The trick to get Maya to bake all your shaders in one go is to supply that command with all the shading groups on your mesh. So say you have blinn1 blinn2 and blinn3 assigned to your mesh, which is named mesh1. In order for it to bake all of them, the convertLightmap command would look something like this:

convertLightmap -bo $bakeSet -sh blinn1SG mesh1 blinn2SG mesh1 blinn3SG mesh1;

Where $bakeSet is a bakeset you already have somewhere. Each shading group needs to be followed by the name of the mesh, even if u only have 1 mesh. Kinda stupid, but whatever.

That will get maya to render them all together for you, but the really dumb part comes when you have multiple shaders assigned to your mesh, and you want to bake final gather. For some reason you cannot render them all in one pass, it will sit there and recalculate the final gather points, and rerender your mesh, for each shader you have on the mesh.
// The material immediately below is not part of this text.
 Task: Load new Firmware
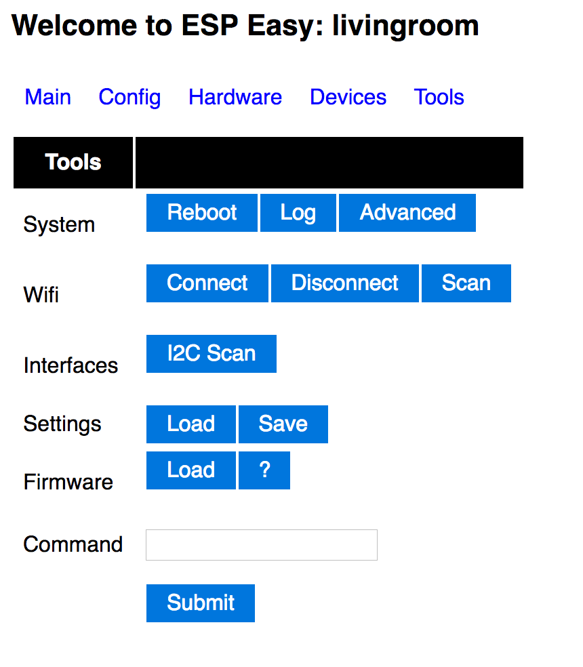(190, 470)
If it takes 20 min to render 1 shader, and you have 20 shaders, it accumulates in time dramatically.

Hope this helps, any questions just ask.

Oh one more thing I would like to point out when it comes to baking.

Say you have 3 cubes that you laid your UVs out on, and they all have their own shader assigned to them, but their UV’s overlap, and are not suitable to baking.

Well, a trick is to combine them so you have 1 mesh, then do an automatic projection, but when you do, tell it to lay out the UV’s in a new UV channel. For example lets call them bakeUVs.

Then when you go to bake your texture, tell it to use bakeUVs when it bakes. It will bake the final texture out to the automatic UV layout, while it reads textures from the original / overlapping UV layout.

Then when you are done, copy the UV’s from the bakeUVs set to the main UV set and apply your new texture.